Excerpted data:
===============
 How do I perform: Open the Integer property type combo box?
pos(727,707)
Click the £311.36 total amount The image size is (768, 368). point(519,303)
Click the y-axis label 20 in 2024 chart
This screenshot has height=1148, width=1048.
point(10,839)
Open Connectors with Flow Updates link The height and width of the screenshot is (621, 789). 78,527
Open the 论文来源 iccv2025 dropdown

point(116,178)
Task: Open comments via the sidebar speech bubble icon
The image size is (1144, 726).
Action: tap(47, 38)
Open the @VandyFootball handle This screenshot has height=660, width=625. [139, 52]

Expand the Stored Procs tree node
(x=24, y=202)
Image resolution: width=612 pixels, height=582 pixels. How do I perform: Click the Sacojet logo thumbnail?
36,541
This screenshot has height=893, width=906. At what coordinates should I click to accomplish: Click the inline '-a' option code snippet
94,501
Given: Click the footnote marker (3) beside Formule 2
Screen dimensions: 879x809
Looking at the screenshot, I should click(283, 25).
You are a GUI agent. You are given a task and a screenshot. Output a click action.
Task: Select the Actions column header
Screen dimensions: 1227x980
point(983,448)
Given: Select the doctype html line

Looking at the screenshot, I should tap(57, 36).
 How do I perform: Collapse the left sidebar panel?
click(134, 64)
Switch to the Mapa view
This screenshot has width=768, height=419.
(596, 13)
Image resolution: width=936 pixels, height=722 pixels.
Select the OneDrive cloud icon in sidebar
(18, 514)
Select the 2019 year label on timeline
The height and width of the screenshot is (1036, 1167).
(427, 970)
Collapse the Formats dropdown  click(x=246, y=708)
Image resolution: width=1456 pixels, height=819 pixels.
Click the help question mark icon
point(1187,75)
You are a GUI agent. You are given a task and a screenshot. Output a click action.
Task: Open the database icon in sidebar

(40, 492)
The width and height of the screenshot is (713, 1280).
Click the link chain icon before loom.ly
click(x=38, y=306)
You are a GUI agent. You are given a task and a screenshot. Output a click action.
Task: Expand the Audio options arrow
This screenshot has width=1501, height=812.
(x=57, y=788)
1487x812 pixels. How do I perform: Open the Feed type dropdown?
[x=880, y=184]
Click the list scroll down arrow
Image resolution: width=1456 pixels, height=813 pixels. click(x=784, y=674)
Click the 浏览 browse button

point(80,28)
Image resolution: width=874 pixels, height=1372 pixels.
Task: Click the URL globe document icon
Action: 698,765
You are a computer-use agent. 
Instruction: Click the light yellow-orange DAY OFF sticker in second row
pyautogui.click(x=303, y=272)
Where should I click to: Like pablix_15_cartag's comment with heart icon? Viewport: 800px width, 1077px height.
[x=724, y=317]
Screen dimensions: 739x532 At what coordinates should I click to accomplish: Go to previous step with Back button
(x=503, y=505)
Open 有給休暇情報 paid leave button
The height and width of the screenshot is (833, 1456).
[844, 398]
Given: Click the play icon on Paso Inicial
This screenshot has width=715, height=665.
===============
Given exercise: Update all the records above by putting "screen assistant" wherever "GUI agent" appears, and leave everything else the same.

Worked answer:
 How do I perform: Open the Integer property type combo box?
pos(727,707)
Click the £311.36 total amount The image size is (768, 368). point(519,303)
Click the y-axis label 20 in 2024 chart
This screenshot has height=1148, width=1048.
point(10,839)
Open Connectors with Flow Updates link The height and width of the screenshot is (621, 789). 78,527
Open the 论文来源 iccv2025 dropdown

point(116,178)
Task: Open comments via the sidebar speech bubble icon
The image size is (1144, 726).
Action: tap(47, 38)
Open the @VandyFootball handle This screenshot has height=660, width=625. [139, 52]

Expand the Stored Procs tree node
(x=24, y=202)
Image resolution: width=612 pixels, height=582 pixels. How do I perform: Click the Sacojet logo thumbnail?
36,541
This screenshot has height=893, width=906. At what coordinates should I click to accomplish: Click the inline '-a' option code snippet
94,501
Given: Click the footnote marker (3) beside Formule 2
Screen dimensions: 879x809
Looking at the screenshot, I should click(283, 25).
You are a screen assistant. You are given a task and a screenshot. Output a click action.
Task: Select the Actions column header
Screen dimensions: 1227x980
point(983,448)
Given: Select the doctype html line

Looking at the screenshot, I should tap(57, 36).
 How do I perform: Collapse the left sidebar panel?
click(134, 64)
Switch to the Mapa view
This screenshot has width=768, height=419.
(596, 13)
Image resolution: width=936 pixels, height=722 pixels.
Select the OneDrive cloud icon in sidebar
(18, 514)
Select the 2019 year label on timeline
The height and width of the screenshot is (1036, 1167).
(427, 970)
Collapse the Formats dropdown  click(x=246, y=708)
Image resolution: width=1456 pixels, height=819 pixels.
Click the help question mark icon
point(1187,75)
You are a screen assistant. You are given a task and a screenshot. Output a click action.
Task: Open the database icon in sidebar

(40, 492)
The width and height of the screenshot is (713, 1280).
Click the link chain icon before loom.ly
click(x=38, y=306)
You are a screen assistant. You are given a task and a screenshot. Output a click action.
Task: Expand the Audio options arrow
This screenshot has width=1501, height=812.
(x=57, y=788)
1487x812 pixels. How do I perform: Open the Feed type dropdown?
[x=880, y=184]
Click the list scroll down arrow
Image resolution: width=1456 pixels, height=813 pixels. click(x=784, y=674)
Click the 浏览 browse button

point(80,28)
Image resolution: width=874 pixels, height=1372 pixels.
Task: Click the URL globe document icon
Action: 698,765
You are a computer-use agent. 
Instruction: Click the light yellow-orange DAY OFF sticker in second row
pyautogui.click(x=303, y=272)
Where should I click to: Like pablix_15_cartag's comment with heart icon? Viewport: 800px width, 1077px height.
[x=724, y=317]
Screen dimensions: 739x532 At what coordinates should I click to accomplish: Go to previous step with Back button
(x=503, y=505)
Open 有給休暇情報 paid leave button
The height and width of the screenshot is (833, 1456).
[844, 398]
Given: Click the play icon on Paso Inicial
This screenshot has width=715, height=665.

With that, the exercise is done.